Pour Alix Gicquel, cela ne fait aucun doute: « le diamant de laboratoire est une lame de fond, ça va exploser« . Dans les bijouteries françaises, ces gemmes restent encore confidentielles, même si l’enseigne grand public Maty a lancé l’an dernier une collection en diamants synthétiques. « En 2018, 6% des solitaires de plus de 0,3 carat vendus en France étaient de synthèse. Mais pour le marché du bijou en diamant dans son ensemble, cette proportion est inférieure à 0,5%. On part de très bas« , précise Hubert Lapipe, directeur général de la Société 5 qui fournit des données pour le rapport annuel du secteur horlogerie-bijouterie. Diam Concept, qui devrait vendre une centaine de diamants en 2019, estime avoir suffisamment stabilisé son processus pour intensifier sa production: l’équipe de cinq personnes s’apprête à rejoindre le centre d’innovation du groupe Air Liquide. « On va multiplier les +réacteurs+, faire de plus grosses fournées et s’équiper d’un laser pour tailler nous-mêmes les pierres. On a déjà décroché pas mal de subventions et on prépare une importante levée de fonds« , s’enthousiasme Alix Gicquel. Elle a hâte de pouvoir répondre à la demande: « on a des appels du monde entier, de joailliers, grossistes et particuliers. Pour l’instant tous les diamants sont réservés, mais c’est clair qu’on a déjà nos futurs clients!« .

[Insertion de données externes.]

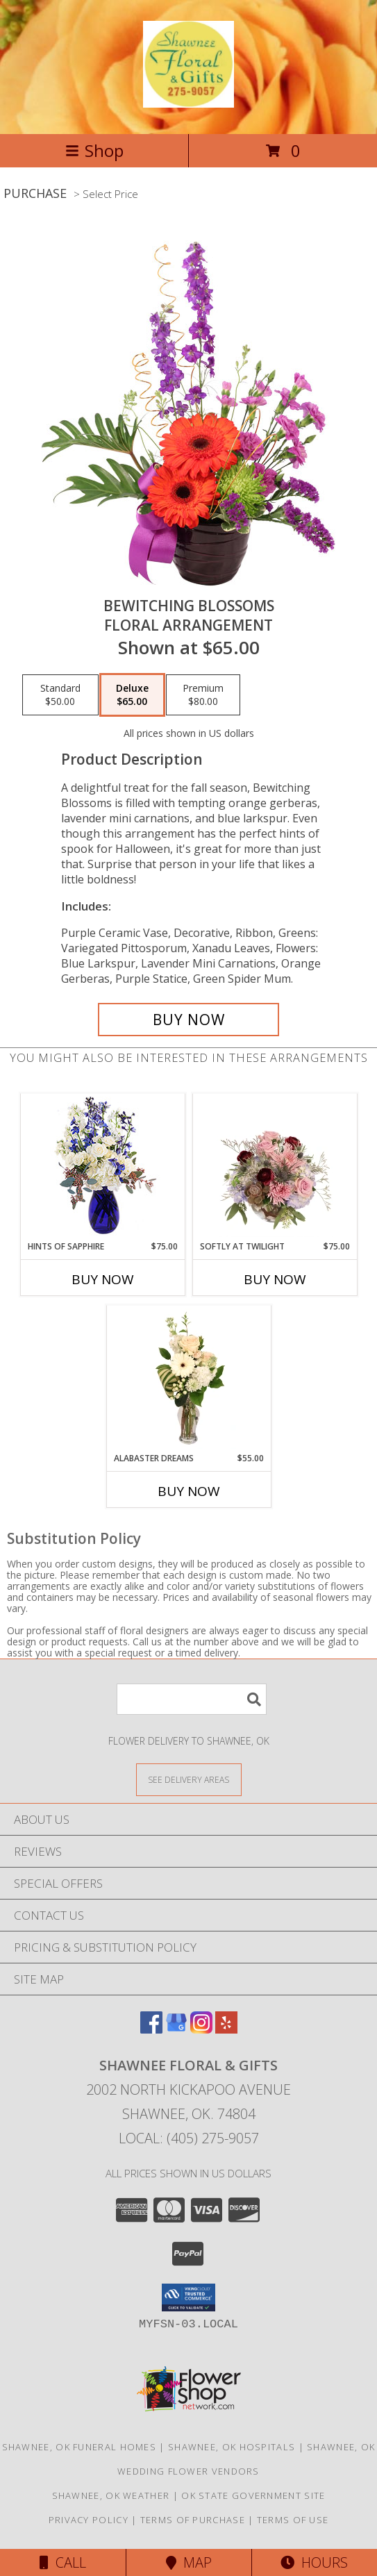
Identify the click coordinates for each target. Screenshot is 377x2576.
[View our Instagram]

Son discours est loin de ravir les groupes miniers, qui devant cette nouvelle concurrence ont investi cette année pas moins de 60 millions d’euros en communication pour promouvoir le caractère « unique » des pierres extraites de la terre. « Nous faisons du diamant, point. Avec les mêmes propriétés que les leurs, l’éthique en plus, et avec un faible impact carbone« , met en avant Alix Gicquel. « Je ne suis pas en guerre contre les diamants des mines, mais pour moi ce sont les diamants du passé, et nos diamants sont ceux du futur« , résume la chercheuse dont les mains sont ornées de deux bagues, l’une en diamants naturels, l’autre sertie d’un diamant de laboratoire.